WORK TO COMPLETE:
Locate the lines of the listing below that hold "link", then copy each of them.

EXERCISE MATERIAL:

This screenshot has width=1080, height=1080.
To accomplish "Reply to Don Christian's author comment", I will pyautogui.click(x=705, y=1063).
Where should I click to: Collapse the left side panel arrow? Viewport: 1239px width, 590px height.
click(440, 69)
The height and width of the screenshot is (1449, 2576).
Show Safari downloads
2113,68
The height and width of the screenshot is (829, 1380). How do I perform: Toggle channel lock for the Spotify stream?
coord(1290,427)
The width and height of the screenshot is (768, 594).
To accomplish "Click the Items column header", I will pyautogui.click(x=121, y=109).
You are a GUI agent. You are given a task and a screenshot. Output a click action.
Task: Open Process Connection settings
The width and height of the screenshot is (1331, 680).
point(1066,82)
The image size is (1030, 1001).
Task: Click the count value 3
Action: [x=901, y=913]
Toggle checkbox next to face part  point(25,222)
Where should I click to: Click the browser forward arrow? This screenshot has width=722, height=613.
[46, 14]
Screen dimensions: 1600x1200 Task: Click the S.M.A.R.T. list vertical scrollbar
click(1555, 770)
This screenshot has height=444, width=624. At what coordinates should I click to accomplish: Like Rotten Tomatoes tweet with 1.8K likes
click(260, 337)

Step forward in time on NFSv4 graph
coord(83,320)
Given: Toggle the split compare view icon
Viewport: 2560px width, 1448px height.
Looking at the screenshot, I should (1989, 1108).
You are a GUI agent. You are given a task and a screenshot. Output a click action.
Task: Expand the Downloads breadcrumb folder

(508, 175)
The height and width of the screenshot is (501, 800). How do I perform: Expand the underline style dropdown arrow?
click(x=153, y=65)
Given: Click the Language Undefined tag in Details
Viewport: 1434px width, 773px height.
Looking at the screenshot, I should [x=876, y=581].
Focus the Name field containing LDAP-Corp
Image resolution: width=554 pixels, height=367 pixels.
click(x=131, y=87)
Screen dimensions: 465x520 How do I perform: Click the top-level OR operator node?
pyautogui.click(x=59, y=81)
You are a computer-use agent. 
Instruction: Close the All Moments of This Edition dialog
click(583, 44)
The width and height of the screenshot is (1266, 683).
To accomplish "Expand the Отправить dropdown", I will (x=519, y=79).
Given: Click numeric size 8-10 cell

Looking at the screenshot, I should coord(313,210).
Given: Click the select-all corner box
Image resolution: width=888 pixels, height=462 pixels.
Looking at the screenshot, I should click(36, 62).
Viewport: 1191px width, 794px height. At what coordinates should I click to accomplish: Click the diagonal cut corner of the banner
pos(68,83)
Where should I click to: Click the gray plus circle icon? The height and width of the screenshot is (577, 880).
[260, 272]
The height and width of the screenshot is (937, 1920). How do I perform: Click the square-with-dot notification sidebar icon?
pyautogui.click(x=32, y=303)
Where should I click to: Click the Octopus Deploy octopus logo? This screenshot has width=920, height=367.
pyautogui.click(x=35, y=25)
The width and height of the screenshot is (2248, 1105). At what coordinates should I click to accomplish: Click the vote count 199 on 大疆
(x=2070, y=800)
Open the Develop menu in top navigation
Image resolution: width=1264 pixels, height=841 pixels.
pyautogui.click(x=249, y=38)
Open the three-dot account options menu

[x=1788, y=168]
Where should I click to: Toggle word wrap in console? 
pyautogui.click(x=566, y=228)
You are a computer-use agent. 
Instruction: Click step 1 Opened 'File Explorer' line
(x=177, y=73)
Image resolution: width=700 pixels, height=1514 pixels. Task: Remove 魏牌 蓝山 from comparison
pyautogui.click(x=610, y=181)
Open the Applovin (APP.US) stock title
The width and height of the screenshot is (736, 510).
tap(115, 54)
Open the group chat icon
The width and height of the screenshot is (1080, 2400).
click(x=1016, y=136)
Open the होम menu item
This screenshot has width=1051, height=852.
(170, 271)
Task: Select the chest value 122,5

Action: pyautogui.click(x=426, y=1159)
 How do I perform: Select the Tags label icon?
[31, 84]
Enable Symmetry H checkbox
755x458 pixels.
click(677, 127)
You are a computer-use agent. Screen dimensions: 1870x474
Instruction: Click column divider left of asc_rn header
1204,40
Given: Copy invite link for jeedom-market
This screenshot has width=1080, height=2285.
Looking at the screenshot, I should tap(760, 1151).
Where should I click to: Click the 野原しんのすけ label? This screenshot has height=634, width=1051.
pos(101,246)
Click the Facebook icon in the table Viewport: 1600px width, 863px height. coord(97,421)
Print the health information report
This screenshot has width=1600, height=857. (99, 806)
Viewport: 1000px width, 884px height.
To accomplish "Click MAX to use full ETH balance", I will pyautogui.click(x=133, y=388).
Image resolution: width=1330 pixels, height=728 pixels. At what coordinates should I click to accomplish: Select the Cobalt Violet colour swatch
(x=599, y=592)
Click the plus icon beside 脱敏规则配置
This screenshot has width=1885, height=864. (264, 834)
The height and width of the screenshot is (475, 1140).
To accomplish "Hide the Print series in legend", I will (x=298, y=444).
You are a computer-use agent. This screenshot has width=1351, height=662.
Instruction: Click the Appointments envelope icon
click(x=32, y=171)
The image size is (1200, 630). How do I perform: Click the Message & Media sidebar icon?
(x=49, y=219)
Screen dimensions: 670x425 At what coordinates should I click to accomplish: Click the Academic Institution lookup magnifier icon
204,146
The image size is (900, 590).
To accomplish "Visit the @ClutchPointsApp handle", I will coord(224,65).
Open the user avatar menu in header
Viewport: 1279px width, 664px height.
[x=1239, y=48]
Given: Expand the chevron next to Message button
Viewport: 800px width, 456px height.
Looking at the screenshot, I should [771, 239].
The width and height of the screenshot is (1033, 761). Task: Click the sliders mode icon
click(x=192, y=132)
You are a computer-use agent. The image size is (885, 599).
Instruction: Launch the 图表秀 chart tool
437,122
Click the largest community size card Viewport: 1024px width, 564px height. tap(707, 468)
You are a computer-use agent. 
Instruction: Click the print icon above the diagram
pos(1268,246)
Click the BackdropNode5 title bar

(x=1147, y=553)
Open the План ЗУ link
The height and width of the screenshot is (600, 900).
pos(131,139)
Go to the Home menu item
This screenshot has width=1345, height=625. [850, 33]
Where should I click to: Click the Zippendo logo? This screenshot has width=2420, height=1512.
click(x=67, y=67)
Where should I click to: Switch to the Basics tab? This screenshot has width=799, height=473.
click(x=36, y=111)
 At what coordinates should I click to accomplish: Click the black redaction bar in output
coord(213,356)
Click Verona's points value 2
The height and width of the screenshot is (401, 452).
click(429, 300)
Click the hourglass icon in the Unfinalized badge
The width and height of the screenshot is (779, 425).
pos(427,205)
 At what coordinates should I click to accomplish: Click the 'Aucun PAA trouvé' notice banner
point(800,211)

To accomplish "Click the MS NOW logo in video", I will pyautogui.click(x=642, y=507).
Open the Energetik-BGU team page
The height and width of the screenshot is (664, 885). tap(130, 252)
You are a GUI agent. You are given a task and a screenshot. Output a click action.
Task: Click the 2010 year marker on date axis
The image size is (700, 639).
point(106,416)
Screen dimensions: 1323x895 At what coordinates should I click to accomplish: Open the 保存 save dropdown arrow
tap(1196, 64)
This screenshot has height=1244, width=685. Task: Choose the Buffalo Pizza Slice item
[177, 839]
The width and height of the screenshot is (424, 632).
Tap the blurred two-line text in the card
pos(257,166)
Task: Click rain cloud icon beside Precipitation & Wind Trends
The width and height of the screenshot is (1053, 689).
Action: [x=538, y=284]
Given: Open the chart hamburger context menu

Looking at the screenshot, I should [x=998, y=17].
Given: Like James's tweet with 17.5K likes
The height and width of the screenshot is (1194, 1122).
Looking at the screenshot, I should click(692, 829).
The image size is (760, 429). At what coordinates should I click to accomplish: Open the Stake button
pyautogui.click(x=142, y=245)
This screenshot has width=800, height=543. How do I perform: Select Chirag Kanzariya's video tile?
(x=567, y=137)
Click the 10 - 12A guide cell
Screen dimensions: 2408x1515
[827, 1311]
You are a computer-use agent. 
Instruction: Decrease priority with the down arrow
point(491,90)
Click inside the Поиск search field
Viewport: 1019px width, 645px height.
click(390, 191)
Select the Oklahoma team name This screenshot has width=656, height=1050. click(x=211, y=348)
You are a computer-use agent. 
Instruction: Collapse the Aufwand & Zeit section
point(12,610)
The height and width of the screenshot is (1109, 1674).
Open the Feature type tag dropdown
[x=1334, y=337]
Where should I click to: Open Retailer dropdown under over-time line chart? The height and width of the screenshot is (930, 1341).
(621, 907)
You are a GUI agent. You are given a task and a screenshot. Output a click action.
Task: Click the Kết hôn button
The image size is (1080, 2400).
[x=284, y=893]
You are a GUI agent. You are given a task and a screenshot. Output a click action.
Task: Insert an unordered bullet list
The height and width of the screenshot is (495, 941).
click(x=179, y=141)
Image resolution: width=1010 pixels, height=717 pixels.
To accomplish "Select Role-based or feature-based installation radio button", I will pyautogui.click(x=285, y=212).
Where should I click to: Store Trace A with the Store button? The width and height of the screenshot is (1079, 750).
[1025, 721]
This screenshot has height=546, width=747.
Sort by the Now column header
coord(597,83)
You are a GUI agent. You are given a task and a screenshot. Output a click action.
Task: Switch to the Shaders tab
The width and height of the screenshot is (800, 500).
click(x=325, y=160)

OUTPUT:
Given: Copy invite link for jeedom-market
Open the План ЗУ link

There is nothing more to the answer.